Task brief: For this exercise, an exact copy is needed of only the lines from the one containing "You are a GUI" through the end of the data, with pictures left out.

═════ The records

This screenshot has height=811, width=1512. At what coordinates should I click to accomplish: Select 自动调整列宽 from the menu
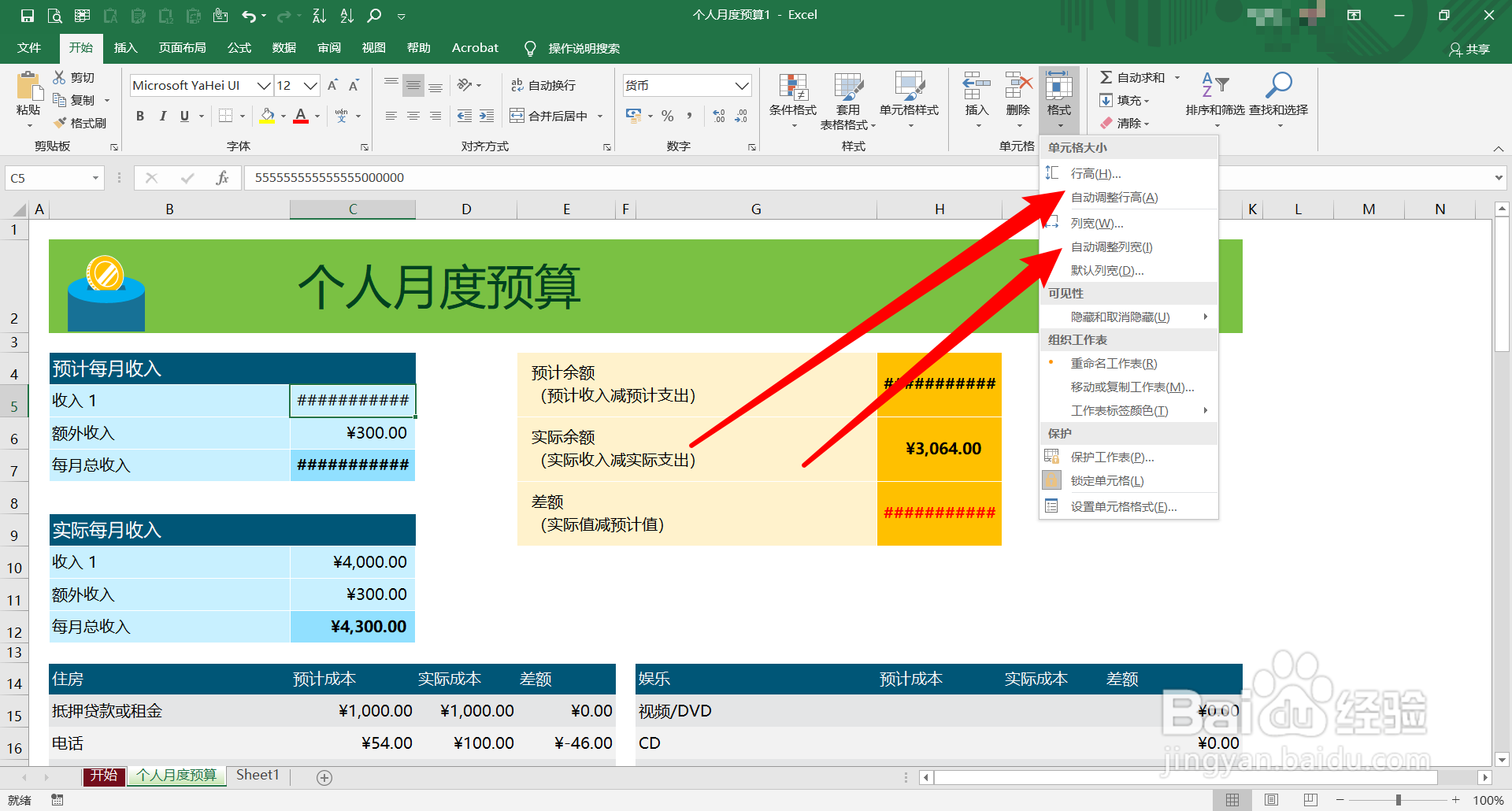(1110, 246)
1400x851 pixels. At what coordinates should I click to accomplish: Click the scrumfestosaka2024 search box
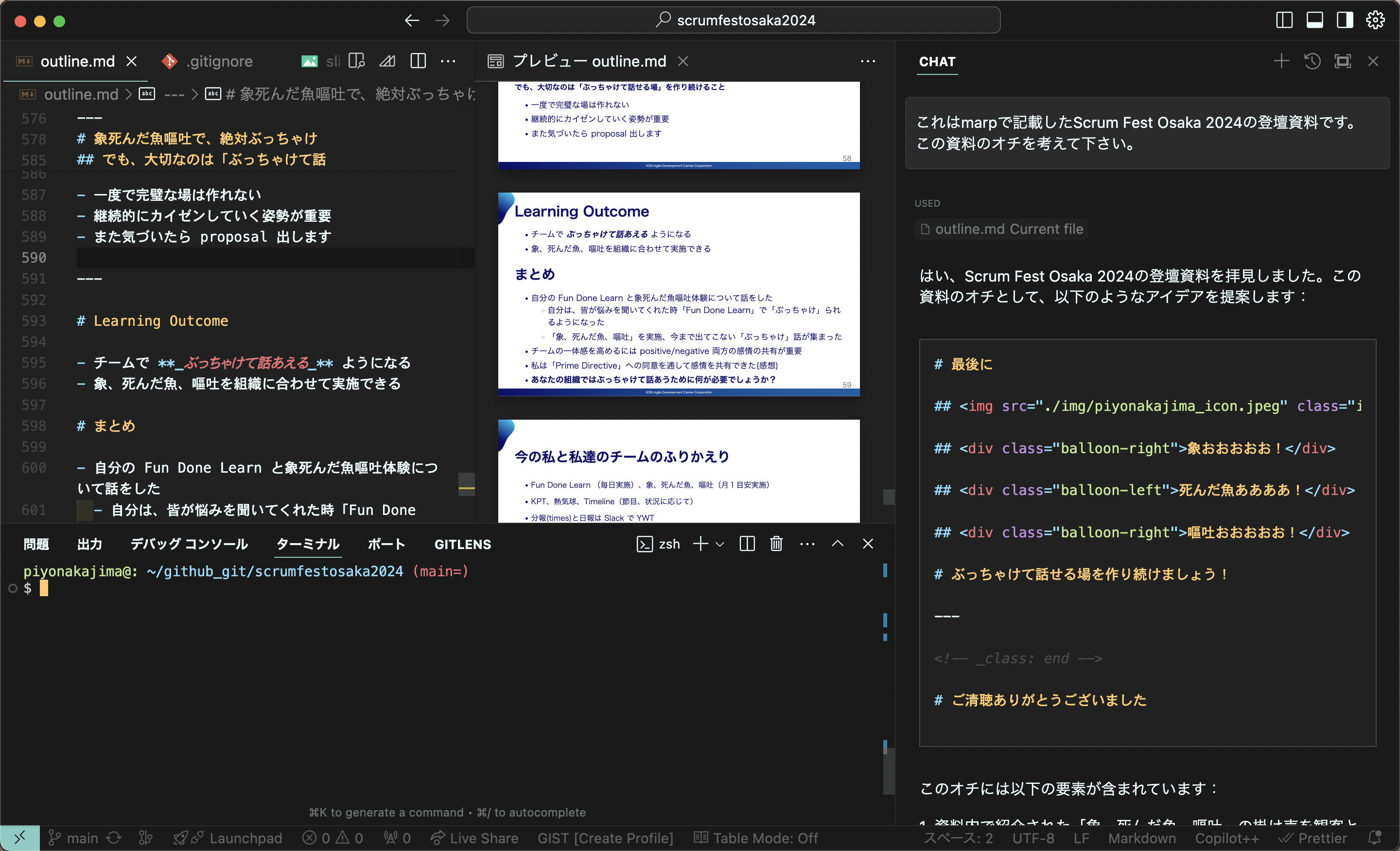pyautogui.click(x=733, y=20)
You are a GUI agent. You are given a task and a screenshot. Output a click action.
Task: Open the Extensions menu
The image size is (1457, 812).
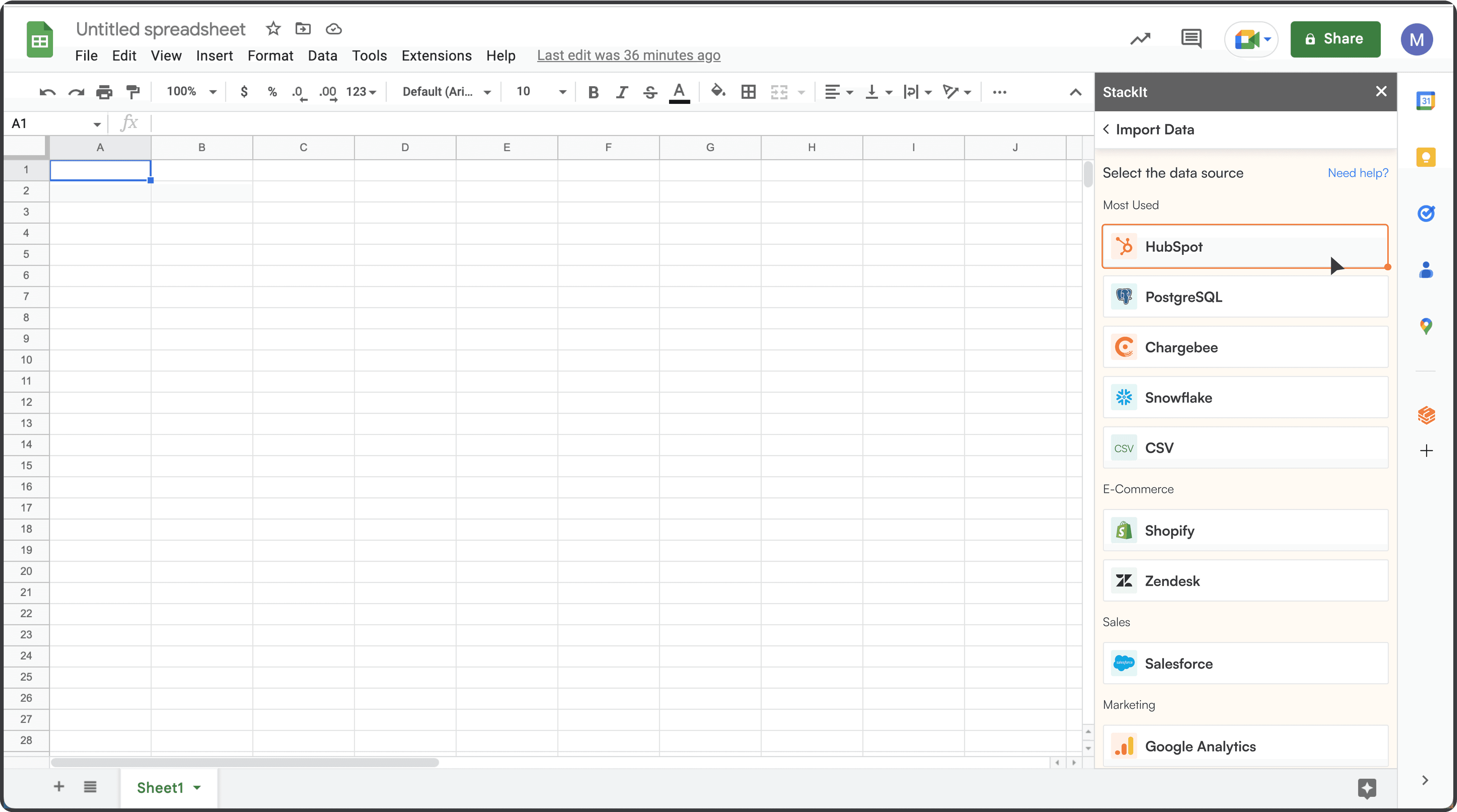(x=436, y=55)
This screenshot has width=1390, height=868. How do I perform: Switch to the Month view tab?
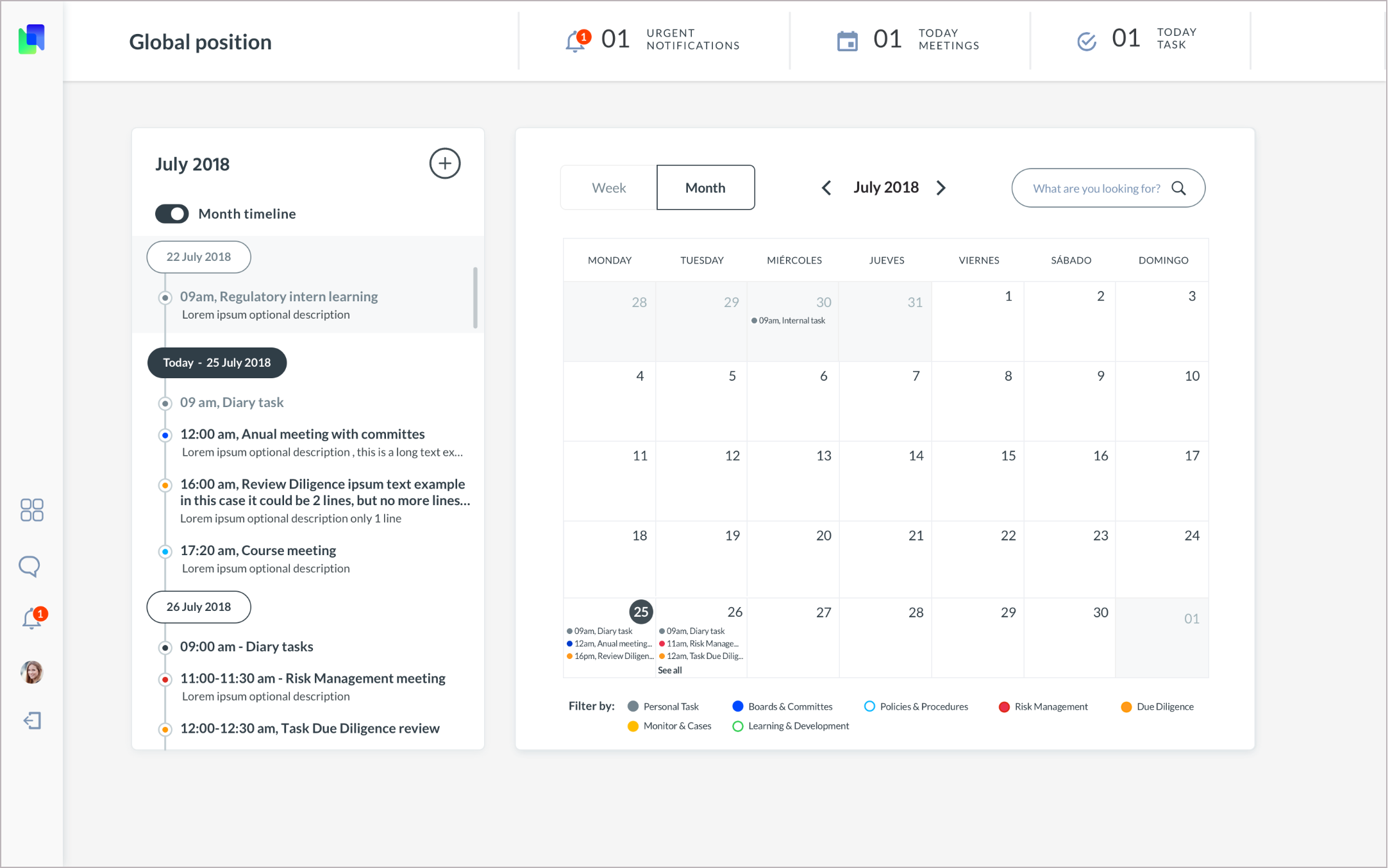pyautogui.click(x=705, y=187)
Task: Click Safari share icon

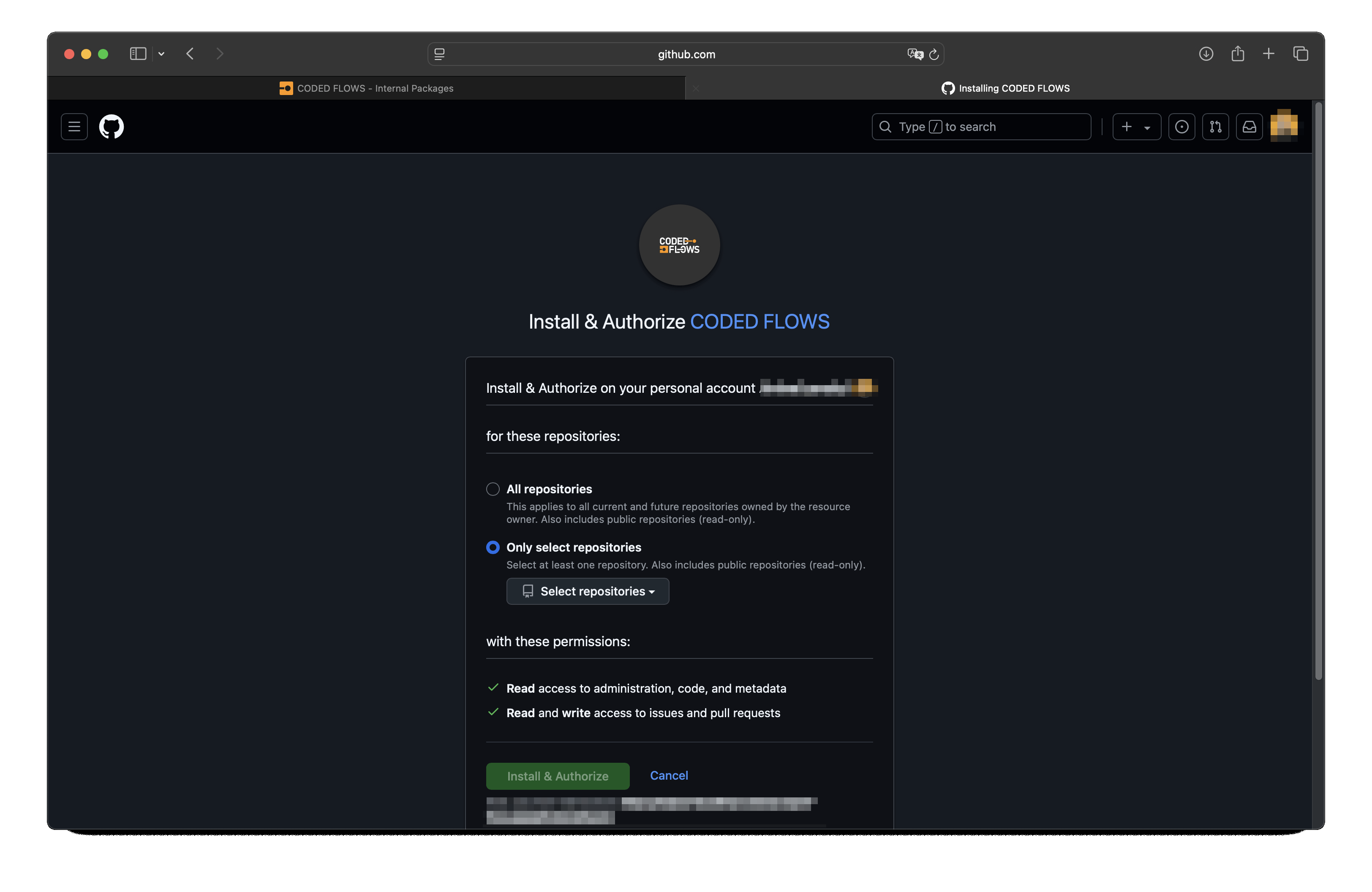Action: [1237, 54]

══════════

Expected answer:
You are a GUI agent. You are given a task and a screenshot. Output a click action.
Task: Open the Extensions menu
The image size is (1457, 812).
(x=436, y=55)
This screenshot has width=1390, height=868. How do I perform: Switch to the Month view tab?
pyautogui.click(x=705, y=187)
Task: Click Safari share icon

Action: [1237, 54]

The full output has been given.